INSTRUCTIONS TO FOLLOW :: In the data below, find every line that has the string "radio", and copy it.

Stored records ::
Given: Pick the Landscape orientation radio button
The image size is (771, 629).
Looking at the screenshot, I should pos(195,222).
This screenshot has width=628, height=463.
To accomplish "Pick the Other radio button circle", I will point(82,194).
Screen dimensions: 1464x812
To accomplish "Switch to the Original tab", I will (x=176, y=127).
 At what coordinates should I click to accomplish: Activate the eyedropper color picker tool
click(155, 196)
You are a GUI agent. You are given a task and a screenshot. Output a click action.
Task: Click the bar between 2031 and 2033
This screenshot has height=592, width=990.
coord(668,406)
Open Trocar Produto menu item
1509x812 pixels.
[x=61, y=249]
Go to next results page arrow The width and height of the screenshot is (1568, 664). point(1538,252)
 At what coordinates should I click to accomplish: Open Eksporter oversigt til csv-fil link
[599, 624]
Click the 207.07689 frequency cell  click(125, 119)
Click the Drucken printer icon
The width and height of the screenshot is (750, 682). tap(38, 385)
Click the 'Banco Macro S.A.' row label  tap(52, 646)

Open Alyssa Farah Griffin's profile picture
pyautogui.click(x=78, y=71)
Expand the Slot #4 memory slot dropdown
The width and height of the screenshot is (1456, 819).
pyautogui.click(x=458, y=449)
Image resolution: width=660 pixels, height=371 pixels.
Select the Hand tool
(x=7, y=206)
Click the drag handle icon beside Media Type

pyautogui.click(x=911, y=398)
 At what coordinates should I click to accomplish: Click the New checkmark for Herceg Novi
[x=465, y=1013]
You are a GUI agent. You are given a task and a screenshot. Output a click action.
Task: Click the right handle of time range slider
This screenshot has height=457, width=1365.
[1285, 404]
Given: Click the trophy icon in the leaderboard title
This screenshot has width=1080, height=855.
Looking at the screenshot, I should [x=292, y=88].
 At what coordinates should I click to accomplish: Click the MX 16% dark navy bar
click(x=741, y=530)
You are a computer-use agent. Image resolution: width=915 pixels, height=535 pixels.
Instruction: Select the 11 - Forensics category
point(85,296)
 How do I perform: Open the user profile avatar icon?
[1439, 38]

TASK RESULT ::
Given: Pick the Landscape orientation radio button
To accomplish "Pick the Other radio button circle", I will point(82,194).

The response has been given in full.